## The problem
From the entries that follow, copy exactly the lines beginning at the line holding "Greenpromocode.com (67, 9)" and continuing through the line holding "Giftboxen (50, 2499)".

## Records for this exercise
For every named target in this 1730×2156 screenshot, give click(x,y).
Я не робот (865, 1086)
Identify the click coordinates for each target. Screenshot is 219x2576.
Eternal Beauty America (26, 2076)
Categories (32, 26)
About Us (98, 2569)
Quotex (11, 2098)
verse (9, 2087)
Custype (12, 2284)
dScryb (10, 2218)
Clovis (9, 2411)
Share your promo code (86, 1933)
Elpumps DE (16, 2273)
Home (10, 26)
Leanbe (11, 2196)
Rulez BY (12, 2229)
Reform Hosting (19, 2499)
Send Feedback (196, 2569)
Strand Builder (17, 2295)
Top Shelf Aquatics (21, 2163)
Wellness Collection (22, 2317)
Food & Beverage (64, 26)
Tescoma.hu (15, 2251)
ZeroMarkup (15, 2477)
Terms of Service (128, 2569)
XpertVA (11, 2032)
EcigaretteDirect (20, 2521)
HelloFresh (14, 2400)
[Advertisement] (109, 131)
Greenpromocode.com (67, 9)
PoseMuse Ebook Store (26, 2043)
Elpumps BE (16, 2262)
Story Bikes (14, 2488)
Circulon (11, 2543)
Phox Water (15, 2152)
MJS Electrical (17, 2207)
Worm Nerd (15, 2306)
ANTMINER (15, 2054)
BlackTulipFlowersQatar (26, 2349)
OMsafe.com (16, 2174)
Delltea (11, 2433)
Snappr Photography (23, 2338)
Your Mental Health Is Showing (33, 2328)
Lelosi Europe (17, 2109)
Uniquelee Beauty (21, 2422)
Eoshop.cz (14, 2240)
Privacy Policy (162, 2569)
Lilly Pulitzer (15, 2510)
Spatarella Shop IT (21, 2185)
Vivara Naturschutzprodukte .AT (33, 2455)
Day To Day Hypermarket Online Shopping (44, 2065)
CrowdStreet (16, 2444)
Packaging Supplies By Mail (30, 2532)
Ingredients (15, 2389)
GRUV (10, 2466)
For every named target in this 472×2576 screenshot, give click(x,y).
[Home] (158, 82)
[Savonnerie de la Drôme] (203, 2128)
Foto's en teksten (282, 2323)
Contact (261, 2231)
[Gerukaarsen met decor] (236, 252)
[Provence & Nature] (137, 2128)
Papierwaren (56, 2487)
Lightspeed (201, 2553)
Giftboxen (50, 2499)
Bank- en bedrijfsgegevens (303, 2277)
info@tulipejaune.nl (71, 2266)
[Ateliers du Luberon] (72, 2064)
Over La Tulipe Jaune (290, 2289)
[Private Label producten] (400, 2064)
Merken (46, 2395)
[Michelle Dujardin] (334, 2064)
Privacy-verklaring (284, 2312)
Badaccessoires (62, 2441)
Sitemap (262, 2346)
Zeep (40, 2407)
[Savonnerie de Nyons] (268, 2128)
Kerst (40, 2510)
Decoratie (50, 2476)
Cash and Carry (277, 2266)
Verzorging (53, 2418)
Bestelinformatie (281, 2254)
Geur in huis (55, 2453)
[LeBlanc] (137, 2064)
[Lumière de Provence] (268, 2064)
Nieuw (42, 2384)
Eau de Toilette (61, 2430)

## Solution for this problem
Greenpromocode.com (67, 9)
PoseMuse Ebook Store (26, 2043)
Elpumps BE (16, 2262)
Story Bikes (14, 2488)
Circulon (11, 2543)
Phox Water (15, 2152)
MJS Electrical (17, 2207)
Worm Nerd (15, 2306)
ANTMINER (15, 2054)
BlackTulipFlowersQatar (26, 2349)
OMsafe.com (16, 2174)
Delltea (11, 2433)
Snappr Photography (23, 2338)
Your Mental Health Is Showing (33, 2328)
Lelosi Europe (17, 2109)
Uniquelee Beauty (21, 2422)
Eoshop.cz (14, 2240)
Privacy Policy (162, 2569)
Lilly Pulitzer (15, 2510)
Spatarella Shop IT (21, 2185)
Vivara Naturschutzprodukte .AT (33, 2455)
Day To Day Hypermarket Online Shopping (44, 2065)
CrowdStreet (16, 2444)
Packaging Supplies By Mail (30, 2532)
Ingredients (15, 2389)
GRUV (10, 2466)
For every named target in this 472×2576 screenshot, give click(x,y).
[Home] (158, 82)
[Savonnerie de la Drôme] (203, 2128)
Foto's en teksten (282, 2323)
Contact (261, 2231)
[Gerukaarsen met decor] (236, 252)
[Provence & Nature] (137, 2128)
Papierwaren (56, 2487)
Lightspeed (201, 2553)
Giftboxen (50, 2499)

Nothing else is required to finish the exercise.